[Begin Excerpt]

A recount of the particularly busy week I had back in August

Monday

“I am not taking shots,” I said. “Come on, this is the whole reason we came here,” he told me. Well, that is the reason YOU took me here. Even though I told him that I was starving, he took me to this tiny bar at Astor Place that only served alcohol. “Their special is six shots for $12,” he explained. “I told you I wanted to eat something.” “Well, we can drink here first,” he replied as the bartender laid down six shot glasses before us. We had met at a networking event and gone for a few movies together. It was always fun discussing films but there was nothing else. Then, I asked him for an interview for the essay I was working on, about Millennials, and he said we could do it over drinks. So, here we were, sitting before three shots of whiskey for him and three shots of gin for me. I honestly thought we were just friends. Is it normal for friends to go to a bar where I would be forced to take three shots with an empty stomach? I had a frustrating thought that he might be trying to take advantage of the situation. At that moment, I had two choices. I could get up and leave, or I could take three shots and still manage to get this interview. I chose the latter. It probably has been a reckless decision on my side. Thankfully, he was a talker and in the course of four hours, he talked on and on about his job, personal life, and past. I poured down the shots one by one while carefully trying to shift the conversation along the lines of Millennials. As I stood up to use the restroom, I could feel all the alcohol I had consumed catching up to me. Around 11pm, we each had finished one drink and three shots. I asked him, “okay, can we go get a slice of pizza around the corner now?” He said yes. As we said good night at Union Square station later, he said, “oh your interview, we did not even have a chance to do that. I am so sorry.” I said, “well I got what I needed.” On the subway heading home, I am not going to lie, I felt a little proud of myself. I have not seen him since.

Tuesday

I met up with two young Millennials my friend introduced me for the interview. They were in their early 20s, friendly, and emitting this energy that only younger adults were equipped with. What I thought profound, however, was how insightful they were. They knew how to articulate their thoughts while maintaining their youthfulness. I am not sure if I was as capable as them when I was their age. I was moved a little to find the younger generations navigating their ways to fight back the stereotypes of Millennials. One of them enthusiastically declared that “she would like to speak up on behalf of her generation.” They were still very much young though. One of them confessed to me that he would often use Instagram actively to catch the attention of his crush. He said he would include some selfies with ambiguous texts. How adorable that is.

[End Excerpt]
[Begin Provided records]

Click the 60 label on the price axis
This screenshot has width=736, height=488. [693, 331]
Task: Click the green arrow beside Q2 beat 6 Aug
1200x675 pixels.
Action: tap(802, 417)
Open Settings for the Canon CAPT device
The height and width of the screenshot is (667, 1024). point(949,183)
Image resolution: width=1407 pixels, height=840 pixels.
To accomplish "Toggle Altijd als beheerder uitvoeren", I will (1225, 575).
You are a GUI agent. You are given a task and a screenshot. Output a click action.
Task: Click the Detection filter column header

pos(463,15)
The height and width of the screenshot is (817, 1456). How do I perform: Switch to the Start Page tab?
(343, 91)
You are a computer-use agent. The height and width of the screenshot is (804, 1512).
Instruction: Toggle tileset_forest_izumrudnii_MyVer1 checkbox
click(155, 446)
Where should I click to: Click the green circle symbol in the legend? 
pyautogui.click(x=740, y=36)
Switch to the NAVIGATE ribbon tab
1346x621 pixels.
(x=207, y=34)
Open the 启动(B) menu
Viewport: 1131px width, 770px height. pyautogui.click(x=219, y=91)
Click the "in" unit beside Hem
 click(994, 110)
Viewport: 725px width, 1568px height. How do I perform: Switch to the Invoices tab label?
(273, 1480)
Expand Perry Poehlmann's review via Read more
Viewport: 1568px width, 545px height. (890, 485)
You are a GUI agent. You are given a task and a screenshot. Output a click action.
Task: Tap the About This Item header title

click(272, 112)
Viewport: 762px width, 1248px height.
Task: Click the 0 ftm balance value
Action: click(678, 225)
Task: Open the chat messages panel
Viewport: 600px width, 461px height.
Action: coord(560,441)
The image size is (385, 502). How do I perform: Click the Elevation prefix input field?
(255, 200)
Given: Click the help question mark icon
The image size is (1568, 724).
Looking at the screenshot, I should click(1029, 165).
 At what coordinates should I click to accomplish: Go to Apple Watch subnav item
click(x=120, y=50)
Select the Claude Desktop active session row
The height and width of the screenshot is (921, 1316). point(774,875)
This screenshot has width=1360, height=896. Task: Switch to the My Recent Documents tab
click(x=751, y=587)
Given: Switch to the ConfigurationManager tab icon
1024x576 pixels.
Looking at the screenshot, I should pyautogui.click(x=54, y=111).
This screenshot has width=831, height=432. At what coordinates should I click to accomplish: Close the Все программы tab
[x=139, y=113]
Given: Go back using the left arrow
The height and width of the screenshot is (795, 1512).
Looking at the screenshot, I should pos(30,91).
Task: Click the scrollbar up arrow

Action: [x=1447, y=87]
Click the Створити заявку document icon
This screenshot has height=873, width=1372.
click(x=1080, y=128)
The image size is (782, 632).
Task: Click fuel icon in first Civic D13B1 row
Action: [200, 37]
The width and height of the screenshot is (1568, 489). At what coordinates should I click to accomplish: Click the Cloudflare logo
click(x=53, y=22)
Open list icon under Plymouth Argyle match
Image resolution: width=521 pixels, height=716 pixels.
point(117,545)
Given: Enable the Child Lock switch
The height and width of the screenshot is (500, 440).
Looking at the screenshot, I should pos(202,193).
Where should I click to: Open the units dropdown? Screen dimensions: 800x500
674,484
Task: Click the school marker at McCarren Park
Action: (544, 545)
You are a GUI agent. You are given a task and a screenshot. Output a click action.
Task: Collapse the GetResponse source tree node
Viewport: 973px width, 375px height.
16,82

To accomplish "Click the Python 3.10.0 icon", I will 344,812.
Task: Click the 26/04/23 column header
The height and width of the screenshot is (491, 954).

[End Provided records]

**The request:**
In the account of the busy August week, what special did the bar at Astor Place offer? The lines were taken from a different source than the text.

**Exercise solution:**
Six shots for $12.